The development of high resolution, high speed imaging techniques allows the study of dynamical processes in biological systems. Optical fluorescence microscopy is an essential tool for investigations in many disciplines in biology and medicine with molecular specificity. The resolution of optical far-field microscopy has been limited by the wave nature of light. In this thesis, a microscopy technique, standing wave total internal reflection fluorescence (SW-TIRF), has been developed with resolution beyond the classical diffraction limit. The SW-TIRF approach modifies the point-spread function to effectively decrease the excitation wavelength by utilizing an evanescent standing wave, carrying high spatial frequency information near the interface between the specimen and a high refractive index substrate. Evanescent standing wave illumination is used to generate a sinusoidal, high-spatial frequency, fringe pattern on the specimen providing lateral resolution enhancement. Furthermore, the less than 100 nm penetration depth of the evanescent field from the substrate ensures a thin excitation region resulting in low background fluorescence. The first experimental realization of SW-TIRF in an objective-launched geometry demonstrates the potential for super-resolution imaging at high speed in wide-field microscopy. The super-resolution has been realized with the effective point-spread function providing better than a fifth of the emission wavelength or approximately 100 nm, which is better than twice that of conventional microscopy.

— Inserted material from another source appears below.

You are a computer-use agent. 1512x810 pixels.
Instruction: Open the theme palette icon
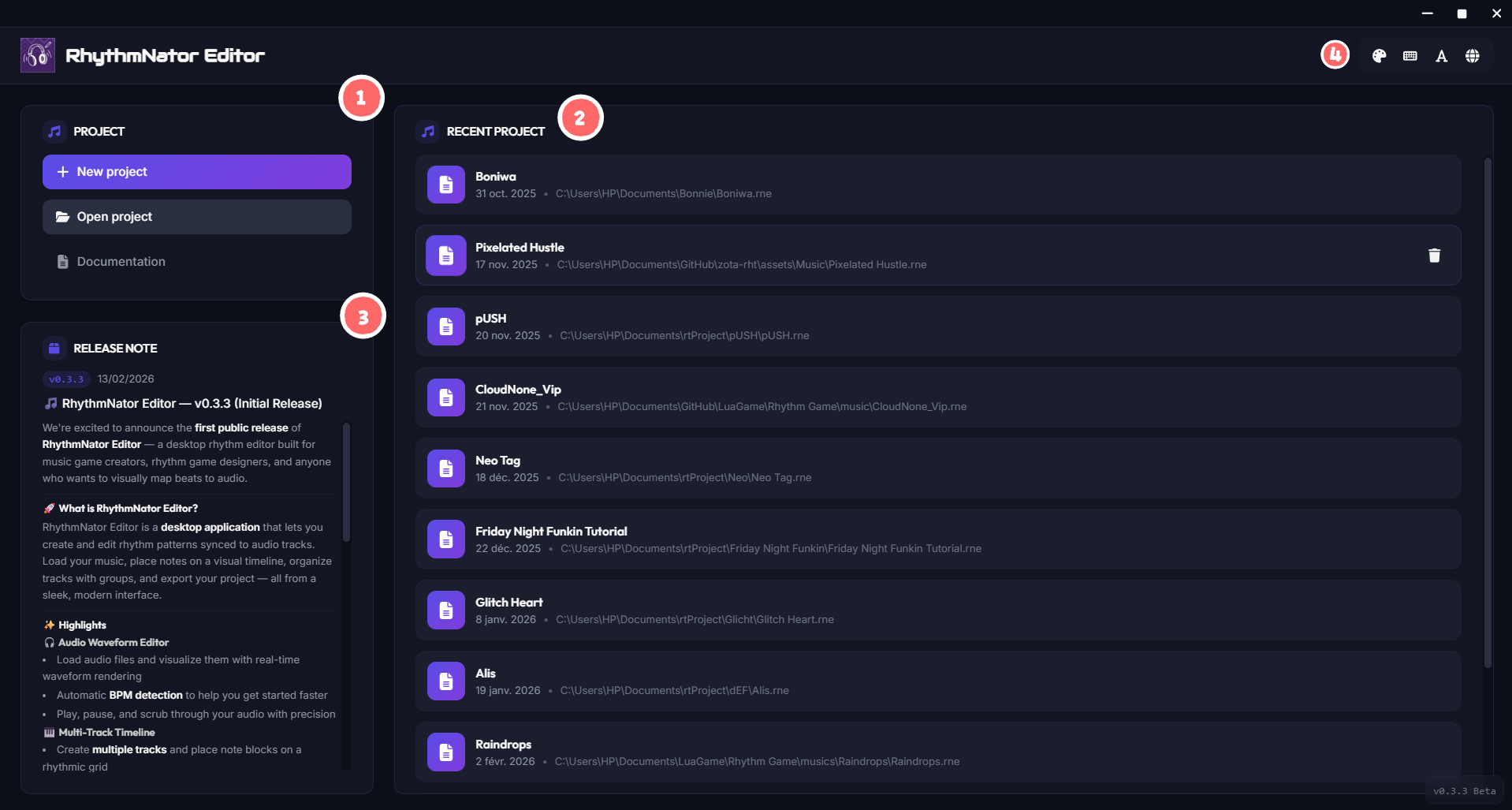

In addition, imaging biological specimens with SW-TIRF demonstrated the performance revealing the fine actin cytoskeleton structures of fibroblasts. On the other hand, the surface plasmons induced by evanescent fields at a specific angle can generate an enhanced electric field which can effectively excite fluorophores near a metal coated surface. We observed a unique doughnut-shaped point-spread function of surface plasmon coupled emission and explained it with theoretical modeling using vector field theory. The combination of surface plasmon resonance fluorescence imaging and SW-TIRF resulted in a novel high-resolution microscopy, the standing wave surface plasmon resonance fluorescence (SW-SPRF) microscopy. These findings may allow super-resolution imaging with even higher sensitivity and signal-to-noise ratio at high imaging speed.